_TASK ITEM A:_
Say whether each of these statements agrees with the text on human diet, answering yes or no and quoting the exact words of the text that decide it. (i) The text calls the chimpanzee an omnivore that eats meat. (ii) According to the text, circumpolar peoples have been shown to have special genetic adaptations to diets high in animal foods. (iii) The text gives adult lactase synthesis as an example of a regulatory mutation.
_TASK ITEM B:_
Write the next part of the text on human diet, picking up after its last line.

Again, I completely acknowedge that many traditional and hunter gather societies were free of diseases of civilization while eating a diet higher in plant matter than the typical ratio Cordain established, and that many healthy post-agricultural societies also eat a diet high in carbohydrates.

The key, for me, is establishing that a diet high in fat and low in carbohydrates (regardless of plant vs. animal source) was the evolutionary norm for humans and is very well tolerated.
To quote Jane Goodall "Like man, the chimpanzee is an omnivore and feeds on vegetables, insects and meat". The nutritional needs of humans and chimpanzees are remarkably similar so I'm surprised that Cordain chose to ignore some 6 million years of hominin evolution and claim that the diets of contemporary hunter-gatherers are representative of the diet eaten by paleolithic humans 100,000 years ago. We all seem happy to accept that the 10,000 years hasn't been long enough for any kind of genetic adaptations to a grain based diet to have occured yet, if you believe Cordains argument, we have somehow adapted to diets high in fat and protein in a similar length of time. To borrow from Katharine Milton's article -
Quote:
although humans can thrive on a diversity of diets, we know of few specific genetic adaptations to diet in our species. Those few identified seem to be largely (although not exclusively) the result of regulatory mutations (eg, lactase synthesis in adulthood in some individuals) and unique selective pressures favoring such adaptations appear fairly well understood. Other than the occasional absence of intestinal sucrase, circumpolar peoples (or others with diets with a high animal food content) have not been shown to have special genetic adaptations that suit them for such diets
The bottom line here is that whether we like it or not we are members of the homininae family and like our closest relatives we are best suited to a primarily plant based diet.

Digging Chimps Provide Insights Into Early Human Diet.

_DATA SHOWN:_
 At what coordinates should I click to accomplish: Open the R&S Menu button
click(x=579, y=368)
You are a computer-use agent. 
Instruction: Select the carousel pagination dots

_WRITTEN ANSWER A:_
(i) Yes: "Like man, the chimpanzee is an omnivore and feeds on vegetables, insects and meat"
(ii) No: "have not been shown to have special genetic adaptations that suit them for such diets"
(iii) Yes: "regulatory mutations (eg, lactase synthesis in adulthood in some individuals)"

_WRITTEN ANSWER B:_
Quote:
I wouldn't argue that eating vegetables, particularly leafy greens, is a beneficial strategy, but I would strongly disagree that it is the only, or even the most beneficial strategy for the insulin resistant obese citizens of the "civilized" world.

I just saw an interesting chart on American dietary changes over the last nearly 40 years:

http://graphics8.nytimes.com/images/...webMETRICS.jpg

Despite the rather silly admonishments in the accompanying text on the increase in the "fat" category, the clear trends in the American diet have been to eat more fruits and vegetables and less meat, with the caloric balance coming in corn, rice, corn syrup and sugar, and fruit juices, and the result has been a disaster.
Americans are not getting fatter because they're eating more fruit and vegetables and less meat than in the past, they're getting fatter because they are eating too many refined foods that provide too many calories in concentrated form along with spending too much time sat on their fat asses.
If people tried eating a whole foods diet with a plant to animal foods ratio similar to that eaten by African hunter-gatherers or even chimpanzees they would find it almost impossible to eat enough to get fat due to the bulky nature of such a diet and if people got off their fat asses and did some exercise occasionally they wouldn't have any problems with insulin sensitivity.